Pada Minggu, 20 September 1187, Salahuddin dan pasukannya tiba di Yerusalem. Mereka mendirikan kemah dan memulai aksi pengepungan. Keesokan harinya, Salahuddin menyerang sisi utara dan barat laut tembok Yerusalem.
Namun, kekuatan pasukan Perang Salib di Benteng Yerusalem, yang dipimpin Balian dari Ibelin, masih cukup kuat. Perlawanan sengit membuat Salahuddin mengendurkan serangan.
Lalu pada 29 September, Salahuddin akhirnya berhasil merobohkan dinding benteng. Pada 2 Oktober, Raja Balian menyerah tanpa syarat.

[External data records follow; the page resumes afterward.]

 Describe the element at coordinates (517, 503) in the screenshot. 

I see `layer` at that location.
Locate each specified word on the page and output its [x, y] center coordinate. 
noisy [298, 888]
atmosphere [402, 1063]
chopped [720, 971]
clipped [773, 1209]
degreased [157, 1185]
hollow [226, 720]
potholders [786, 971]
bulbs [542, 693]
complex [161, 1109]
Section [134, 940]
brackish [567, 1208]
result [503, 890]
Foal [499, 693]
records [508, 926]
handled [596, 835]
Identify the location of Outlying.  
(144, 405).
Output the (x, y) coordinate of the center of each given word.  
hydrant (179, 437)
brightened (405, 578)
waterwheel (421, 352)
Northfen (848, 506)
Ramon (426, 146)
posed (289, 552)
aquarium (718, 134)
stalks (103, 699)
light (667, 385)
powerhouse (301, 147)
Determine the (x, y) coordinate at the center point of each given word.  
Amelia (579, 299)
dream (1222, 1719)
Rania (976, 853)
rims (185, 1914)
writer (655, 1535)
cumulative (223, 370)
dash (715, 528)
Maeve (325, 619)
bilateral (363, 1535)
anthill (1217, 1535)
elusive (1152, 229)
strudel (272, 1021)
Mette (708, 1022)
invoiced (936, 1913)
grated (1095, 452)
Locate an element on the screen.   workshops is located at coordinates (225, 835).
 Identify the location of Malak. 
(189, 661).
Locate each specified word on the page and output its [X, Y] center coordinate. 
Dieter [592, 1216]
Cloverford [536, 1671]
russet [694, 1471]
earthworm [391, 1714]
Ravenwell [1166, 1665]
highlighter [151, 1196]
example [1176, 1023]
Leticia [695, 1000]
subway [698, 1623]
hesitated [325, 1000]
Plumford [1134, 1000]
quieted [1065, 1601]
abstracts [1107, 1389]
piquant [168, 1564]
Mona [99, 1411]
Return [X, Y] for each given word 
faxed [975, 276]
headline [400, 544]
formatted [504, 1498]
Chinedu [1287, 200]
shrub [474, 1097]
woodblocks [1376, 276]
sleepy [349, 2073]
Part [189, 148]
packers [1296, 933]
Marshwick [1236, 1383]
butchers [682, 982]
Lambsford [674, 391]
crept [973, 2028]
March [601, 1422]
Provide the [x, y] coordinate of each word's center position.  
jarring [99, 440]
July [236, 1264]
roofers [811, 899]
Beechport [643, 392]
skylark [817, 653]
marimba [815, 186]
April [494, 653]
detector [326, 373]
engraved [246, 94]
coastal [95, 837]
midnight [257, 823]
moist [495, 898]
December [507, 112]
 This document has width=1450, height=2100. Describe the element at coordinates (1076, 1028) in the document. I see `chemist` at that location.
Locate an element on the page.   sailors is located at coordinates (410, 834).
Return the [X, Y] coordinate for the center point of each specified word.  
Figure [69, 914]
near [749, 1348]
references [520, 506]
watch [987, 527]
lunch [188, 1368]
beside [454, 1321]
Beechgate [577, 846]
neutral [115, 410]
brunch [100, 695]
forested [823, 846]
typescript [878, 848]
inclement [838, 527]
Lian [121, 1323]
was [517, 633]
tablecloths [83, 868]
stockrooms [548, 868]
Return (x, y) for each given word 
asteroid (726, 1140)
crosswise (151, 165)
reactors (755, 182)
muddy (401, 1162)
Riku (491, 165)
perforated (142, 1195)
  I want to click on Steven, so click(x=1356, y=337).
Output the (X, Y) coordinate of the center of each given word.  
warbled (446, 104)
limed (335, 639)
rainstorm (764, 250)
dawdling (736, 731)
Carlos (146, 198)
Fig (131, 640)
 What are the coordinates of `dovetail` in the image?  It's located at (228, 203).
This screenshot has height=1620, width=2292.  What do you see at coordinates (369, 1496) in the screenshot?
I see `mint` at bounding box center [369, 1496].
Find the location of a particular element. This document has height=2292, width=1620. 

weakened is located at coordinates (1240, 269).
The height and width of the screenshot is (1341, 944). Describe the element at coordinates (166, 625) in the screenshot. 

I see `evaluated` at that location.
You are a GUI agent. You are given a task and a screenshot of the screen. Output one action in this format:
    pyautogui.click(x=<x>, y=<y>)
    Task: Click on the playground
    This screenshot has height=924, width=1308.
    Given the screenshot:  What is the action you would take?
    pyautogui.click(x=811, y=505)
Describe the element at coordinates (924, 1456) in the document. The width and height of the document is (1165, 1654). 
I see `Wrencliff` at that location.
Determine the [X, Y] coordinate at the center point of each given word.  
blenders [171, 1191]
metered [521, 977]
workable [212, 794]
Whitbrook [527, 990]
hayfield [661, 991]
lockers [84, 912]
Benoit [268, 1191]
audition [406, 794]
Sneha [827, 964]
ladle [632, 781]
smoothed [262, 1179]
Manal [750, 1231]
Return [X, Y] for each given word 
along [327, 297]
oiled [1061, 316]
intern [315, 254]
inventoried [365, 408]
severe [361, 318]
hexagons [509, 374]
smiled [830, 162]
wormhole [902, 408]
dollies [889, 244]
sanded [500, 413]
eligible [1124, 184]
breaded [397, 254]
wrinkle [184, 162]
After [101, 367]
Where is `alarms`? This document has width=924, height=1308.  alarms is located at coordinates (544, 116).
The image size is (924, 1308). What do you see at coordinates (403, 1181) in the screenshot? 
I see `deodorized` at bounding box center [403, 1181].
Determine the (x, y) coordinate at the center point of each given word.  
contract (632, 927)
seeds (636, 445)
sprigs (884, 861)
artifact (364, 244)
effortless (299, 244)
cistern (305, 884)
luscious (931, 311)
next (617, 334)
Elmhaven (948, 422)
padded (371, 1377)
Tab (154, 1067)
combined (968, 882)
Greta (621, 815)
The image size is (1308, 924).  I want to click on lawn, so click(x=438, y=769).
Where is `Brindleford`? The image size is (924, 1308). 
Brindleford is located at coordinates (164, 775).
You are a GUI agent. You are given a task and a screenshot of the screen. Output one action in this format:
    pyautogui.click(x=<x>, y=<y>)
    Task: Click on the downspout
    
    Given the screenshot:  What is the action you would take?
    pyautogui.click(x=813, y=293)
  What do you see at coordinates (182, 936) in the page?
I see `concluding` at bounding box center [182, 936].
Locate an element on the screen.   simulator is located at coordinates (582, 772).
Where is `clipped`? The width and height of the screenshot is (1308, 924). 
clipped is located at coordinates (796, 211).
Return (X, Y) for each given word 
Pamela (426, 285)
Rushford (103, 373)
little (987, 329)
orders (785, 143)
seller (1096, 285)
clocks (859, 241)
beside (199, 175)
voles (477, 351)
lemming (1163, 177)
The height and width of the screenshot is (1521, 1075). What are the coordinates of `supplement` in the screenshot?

Tanggal itu memiliki makna simbolis bagi Salahuddin dan pasukannya karena bertepatan dengan 27 Rajab, hari berlangsungnya peristiwa Isra Mikraj Nabi Muhammad SAW. Usai penyerahan kekuasaan, Salahuddin mengizinkan tentara Salib untuk pergi.
Tak ada pembantaian terhadap penduduk setempat seperti saat kota itu ditaklukkan pasukan Perang Salib. “Adegan ini benar-benar kebalikan dari pembantaian berdarah pada Juli 1099. Tentara Salib diizinkan untuk pergi. Keluarga-keluarga dan rakyat jelata melakukannya dalam sebuah konvoi damai tanpa dilecehkan oleh orang-orang muslim,” ujar Qassem Abdu Qassem, kepala sejarah dari Universitas Zagaziq, Mesir.